Form 10-K for the fiscal year ended January 31, 2009
Filed March 27, 2009
Preliminary Proxy Statement on Schedule 14A
Filed April 24, 2009
File No.: 001-16435 |
Dear Ms. Jenkins:
We are in receipt of the comments of the Staff of the Division of Corporation Finance of the
Securities and Exchange Commission (the “Staff”) set forth in the Staff’s letter dated June 3, 2009
to Kent A. Kleeberger, Chief Financial Officer of Chico’s FAS, Inc. (the “Company”) in connection
with the Staff’s review of the Company’s Form 10-K for the fiscal year ended January 31, 2009 and
Preliminary Proxy Statement on Schedule 14A filed April 24, 2009. We respectfully submit the
following responses to the comments reflected in your letter of June 3, 2009.

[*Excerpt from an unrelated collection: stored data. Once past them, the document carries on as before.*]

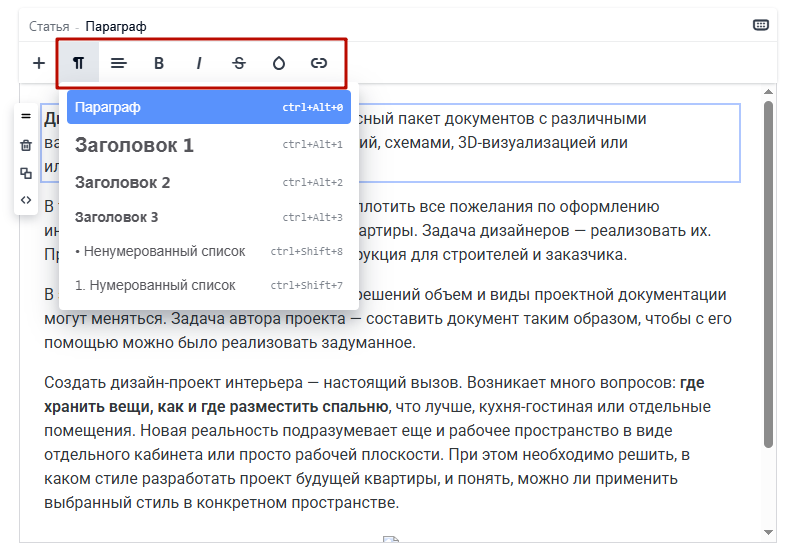Image resolution: width=789 pixels, height=558 pixels.
Task: Click the keyboard shortcuts icon
Action: [x=761, y=25]
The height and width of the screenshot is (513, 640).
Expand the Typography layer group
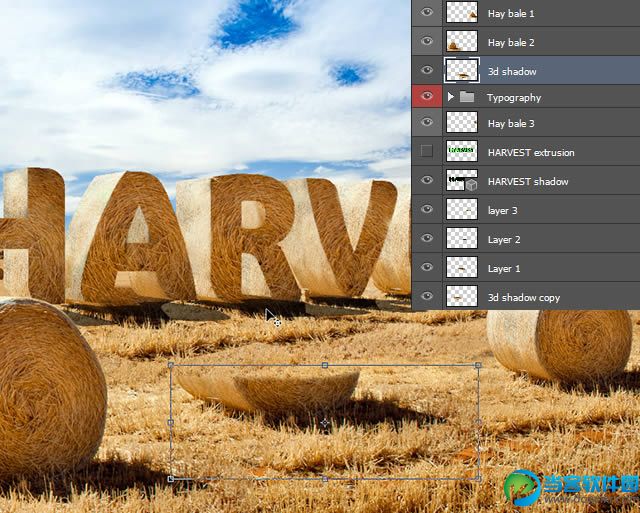coord(451,97)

Each of the responses below includes the original comments from your letter. We have also
used the same numbering system and captions as reflected in your letter. We have responded to your
specific comments and provided the specific additional data, information, support or explanations
requested.
We understand that you will be reviewing our responses and may have additional comments. We
welcome any questions you may have concerning our responses. Please feel free to call us at the
telephone number listed at the end of this letter.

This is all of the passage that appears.